Open muradtuk opened 1 year ago
Hi @muradtuk ! I might be misunderstanding your question, but setting the traversal_order property isn't recommended, and the proper way to take subsets of the dataset is to just pass the indices= flag when creating a Loader. We haven't tested with changing indices during training - if you don't need to do it too many times I might suggest just re-creating the loader object from scratch.

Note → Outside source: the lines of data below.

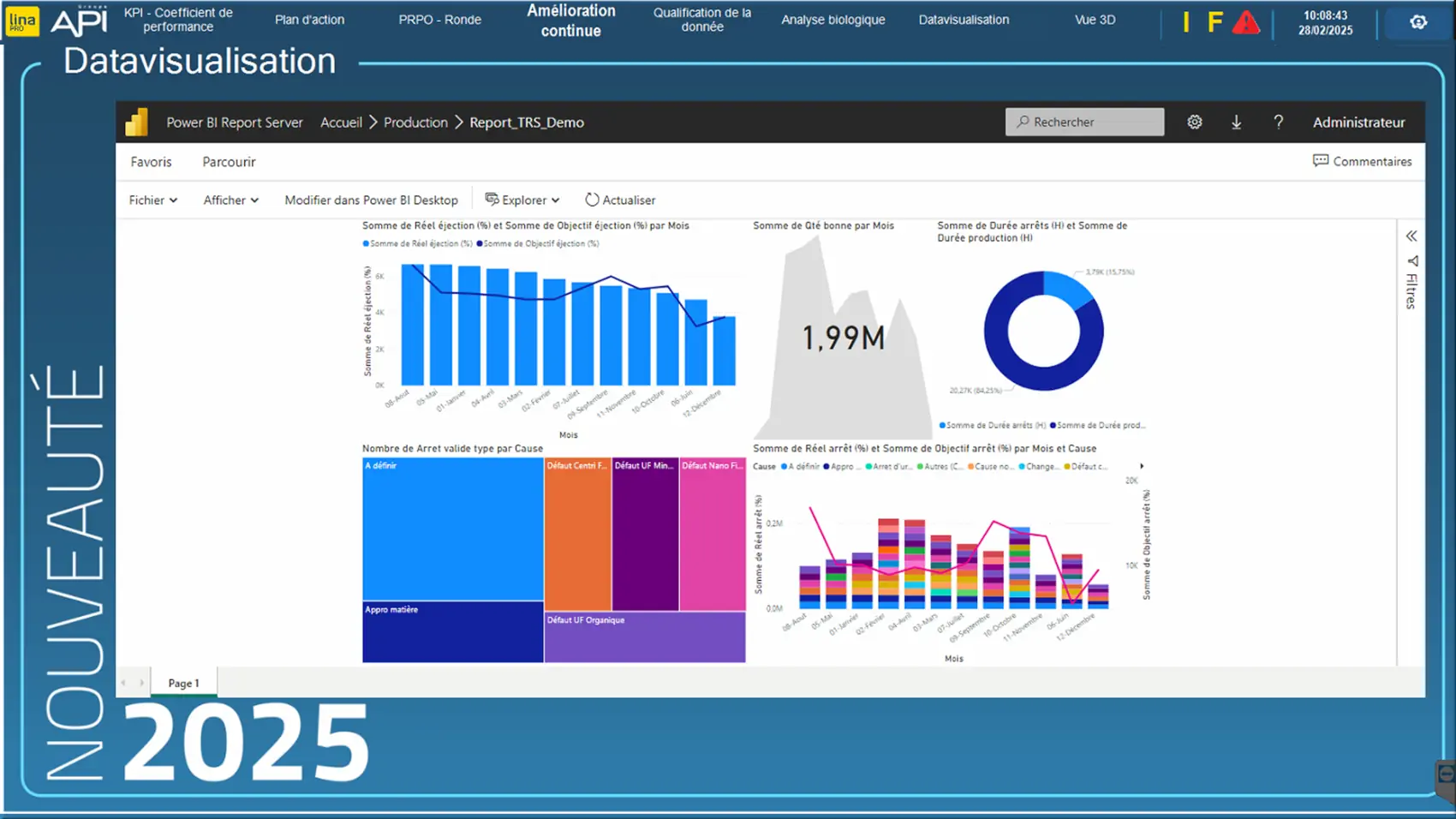Click the Rechercher search field
1456x819 pixels.
click(x=1084, y=123)
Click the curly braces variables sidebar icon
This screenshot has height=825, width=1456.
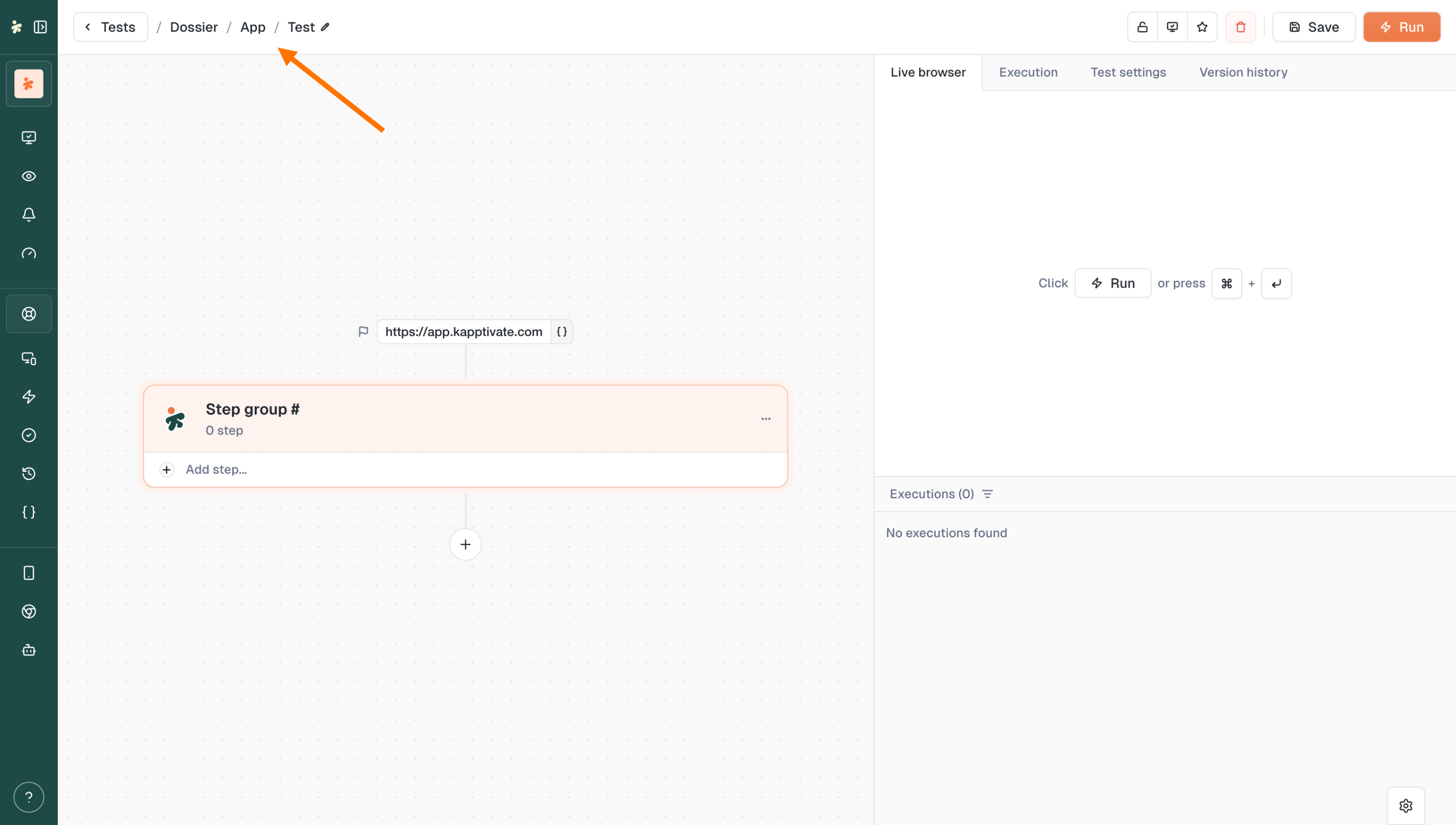[x=29, y=512]
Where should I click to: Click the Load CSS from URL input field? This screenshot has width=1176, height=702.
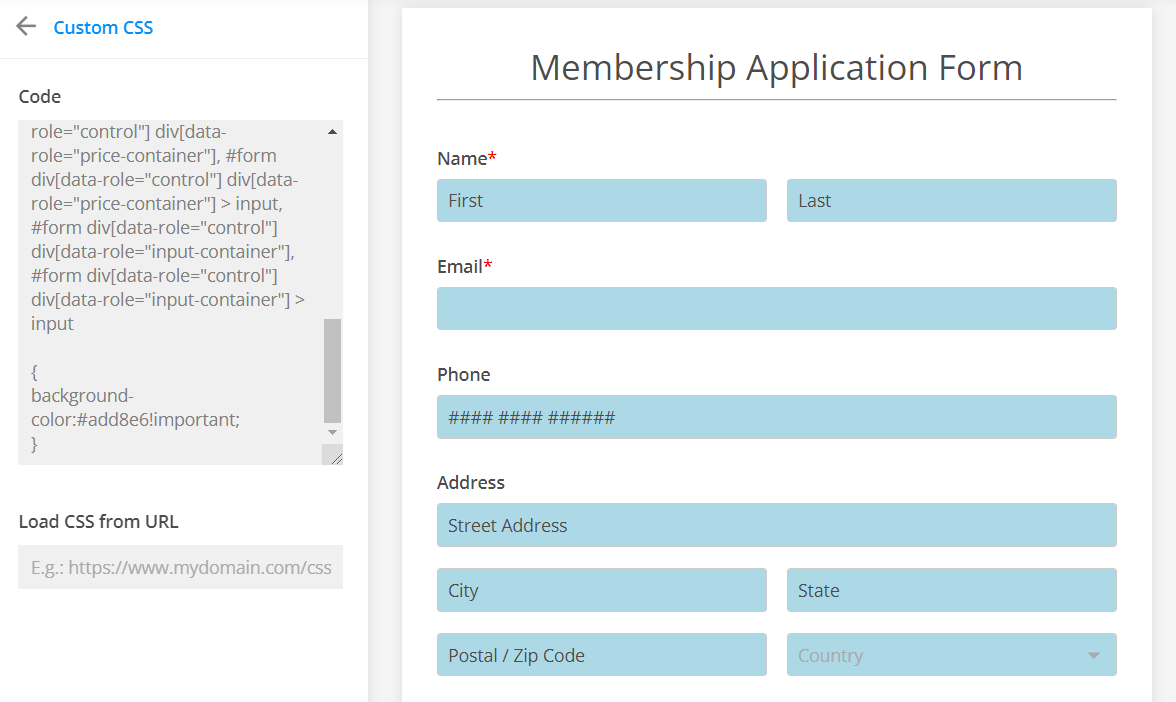[x=180, y=567]
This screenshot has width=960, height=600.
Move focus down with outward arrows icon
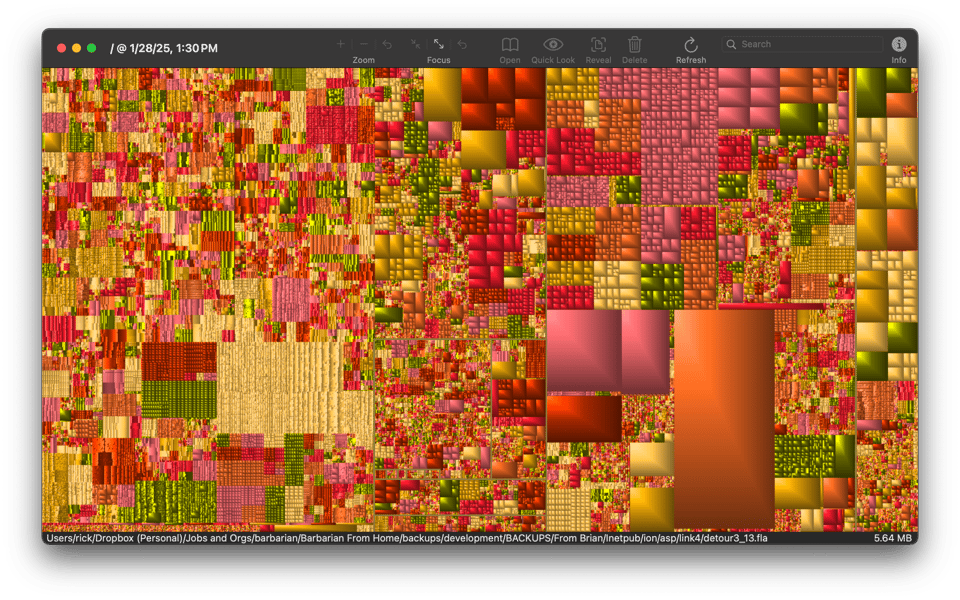(439, 44)
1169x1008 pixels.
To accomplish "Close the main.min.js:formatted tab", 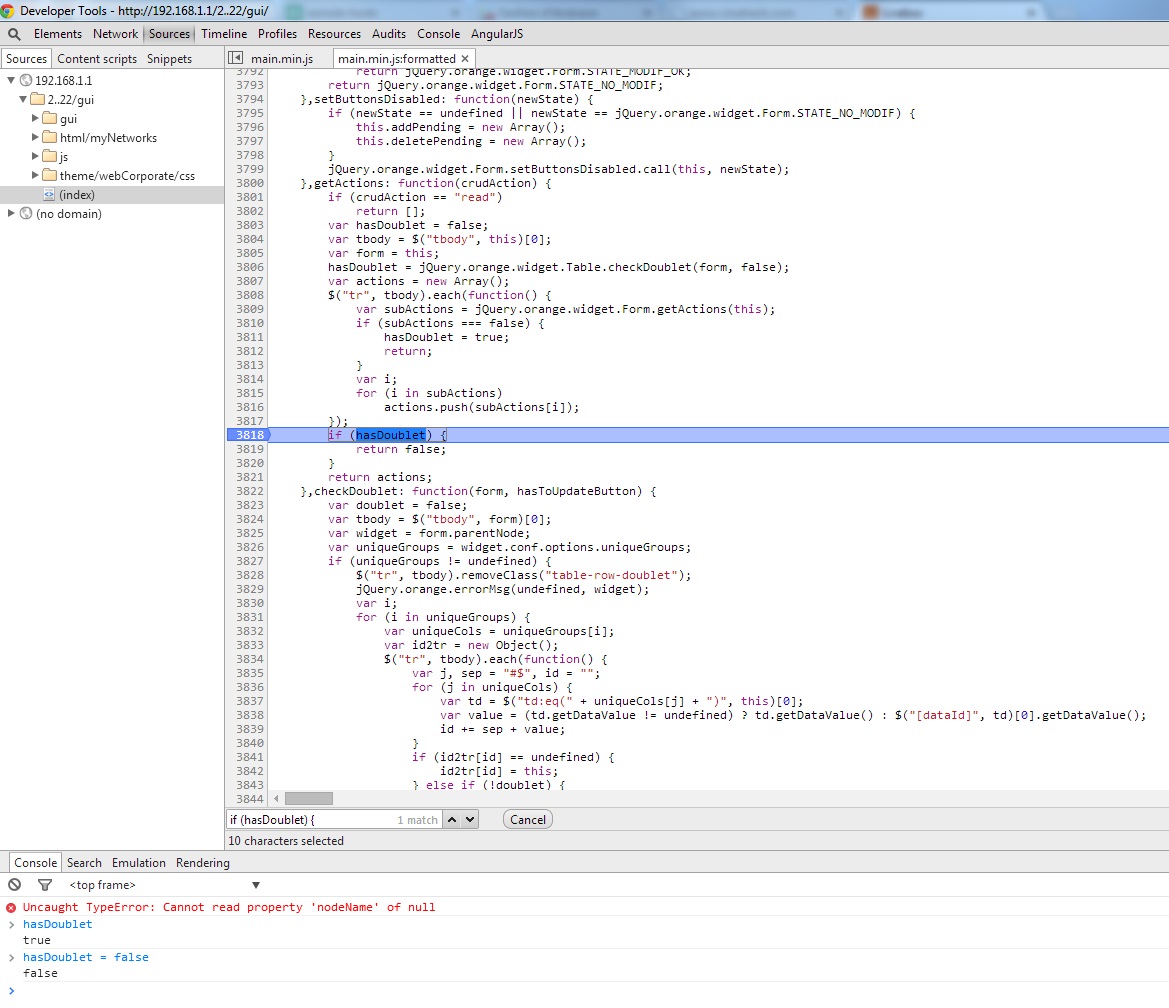I will pyautogui.click(x=464, y=58).

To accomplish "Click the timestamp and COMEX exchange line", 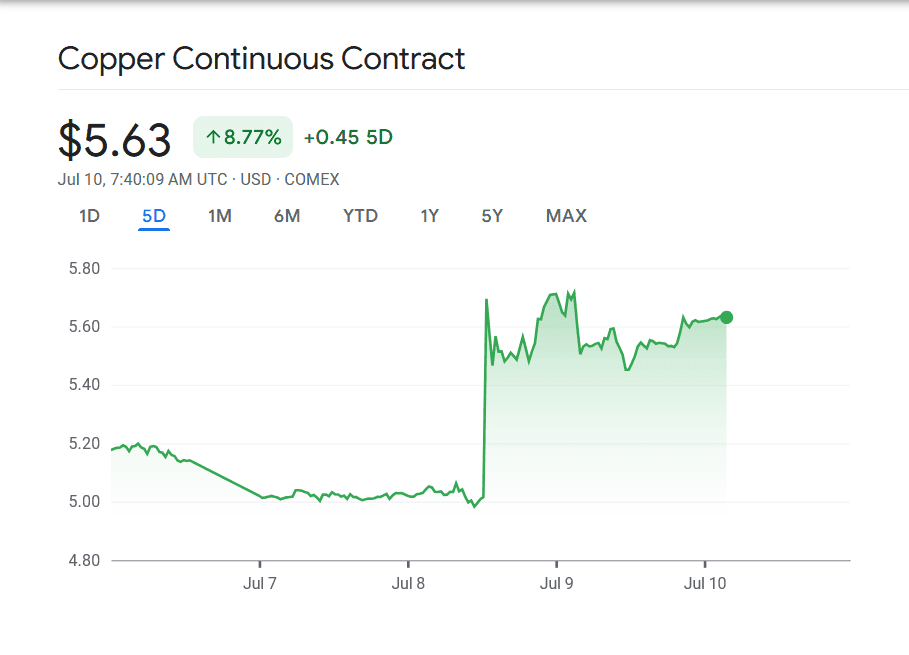I will click(199, 180).
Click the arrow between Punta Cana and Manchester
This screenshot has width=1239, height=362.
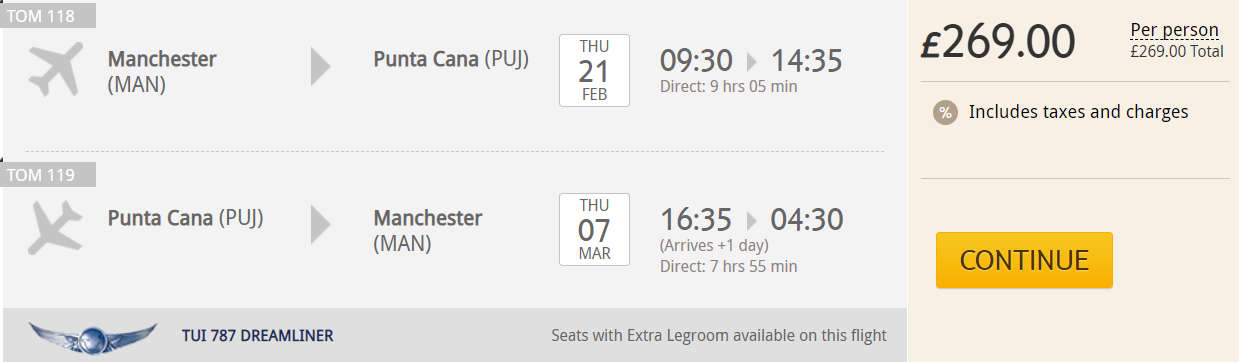pyautogui.click(x=321, y=225)
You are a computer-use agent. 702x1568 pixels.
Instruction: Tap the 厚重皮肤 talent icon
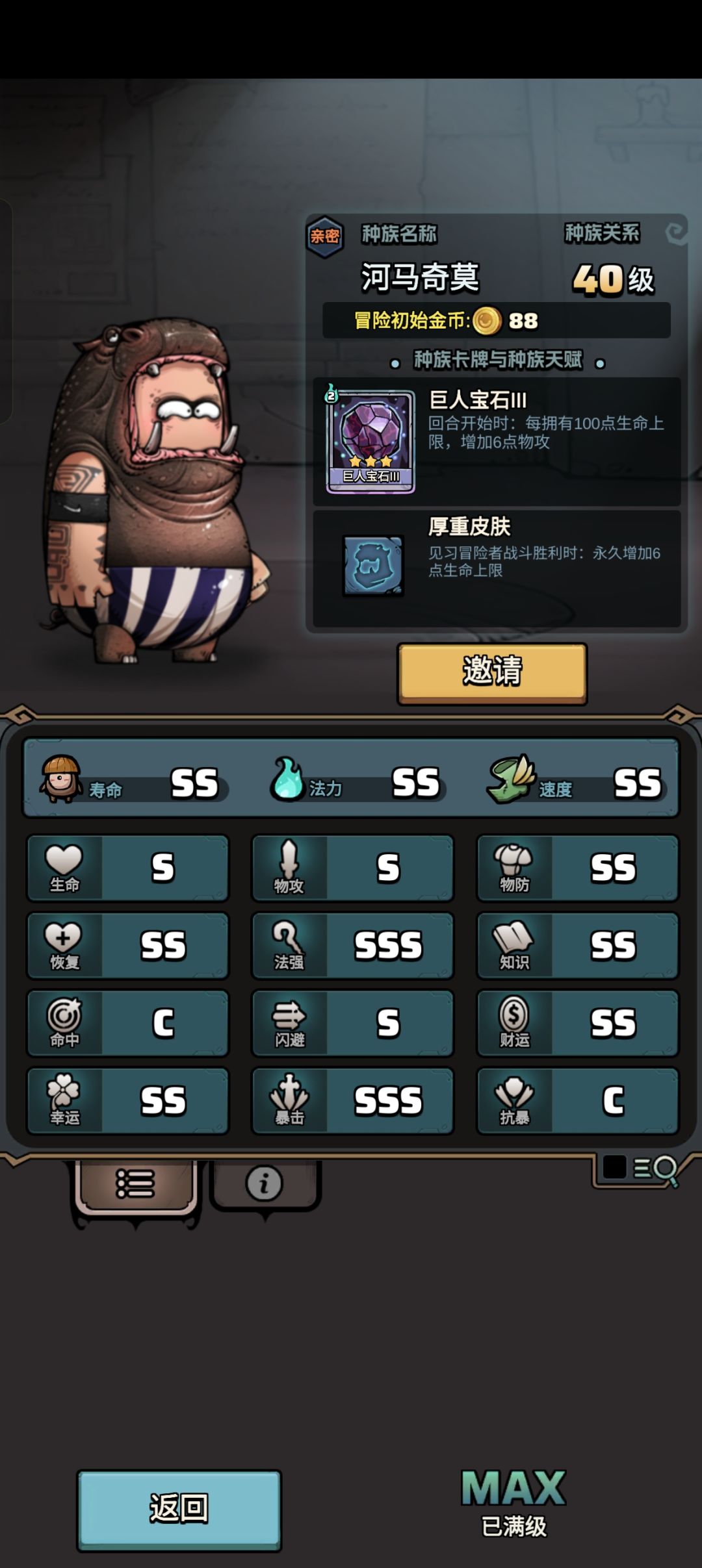tap(373, 566)
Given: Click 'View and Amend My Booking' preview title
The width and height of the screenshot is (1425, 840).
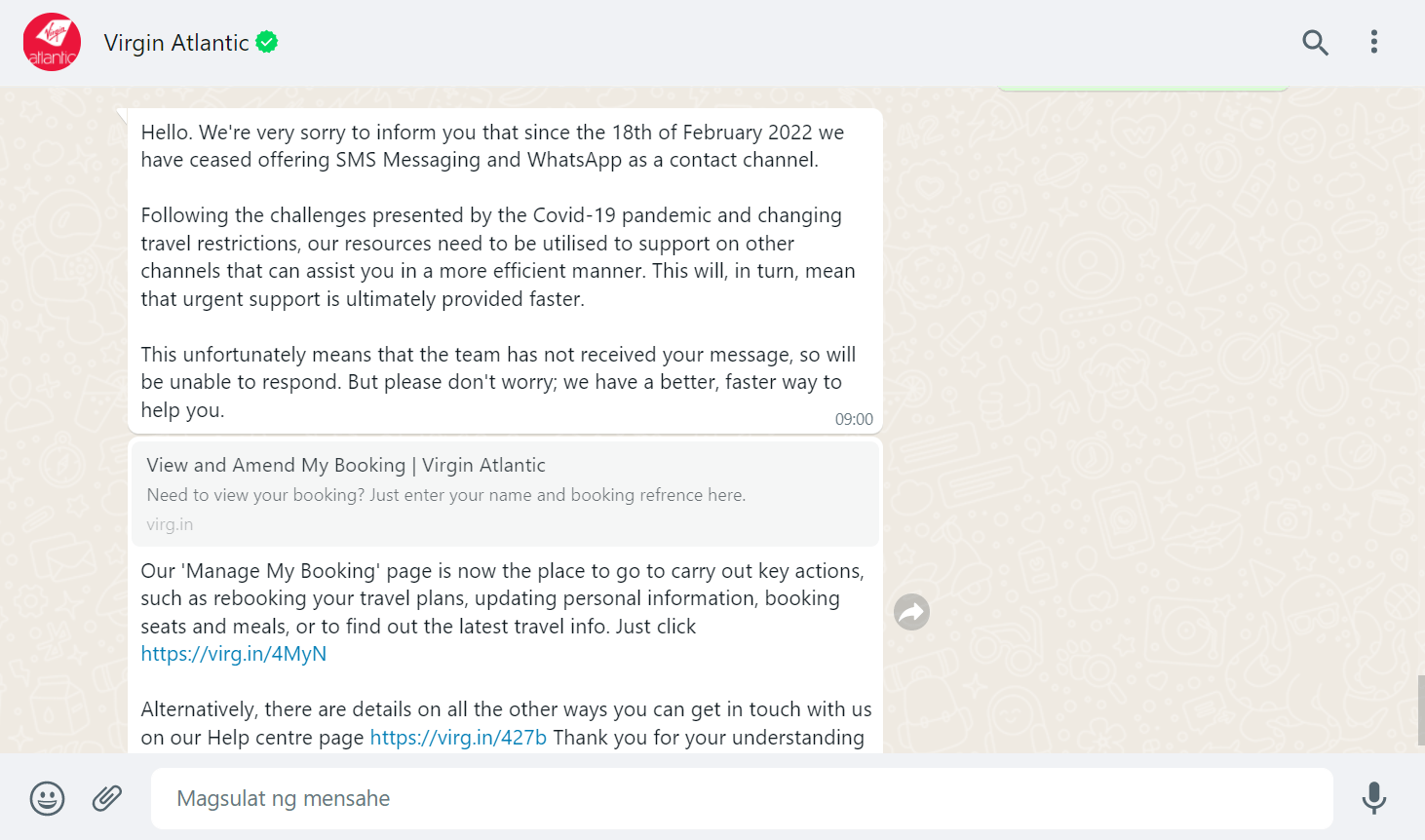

According to https://github.com/libffcv/ffcv/issues/152#issuecomment-1041024724, to change the indices during training it is enough to update both the indices
attribute of the loader and the indices
attribute of the transversal_order
:
loader.indices = new_array_of_indices
loader.traversal_order.indices = new_array_of_indices
Does this make the code slower as well?
Dear authors,
I have been using your framework to train on subsets of data, specifically for the ImageNet dataset using your code. Since the training is done via QUASI_RANDOM ordering, when taking a subset of the data, I had to define a Numpy array of indices, used for changing the
train_loader.indices
. Going over some of the raised issues from the past, I have found that it is best to also change the traversal_order object, i.e.,train_loader.traversal_order = QuasiRandom(train_loader)
to obtain the correct subset in mind.Such step, i.e.,
train_loader.traversal_order = QuasiRandom(train_loader)
makes the code so much slower than it should be. How can I solve this problem?Please advise.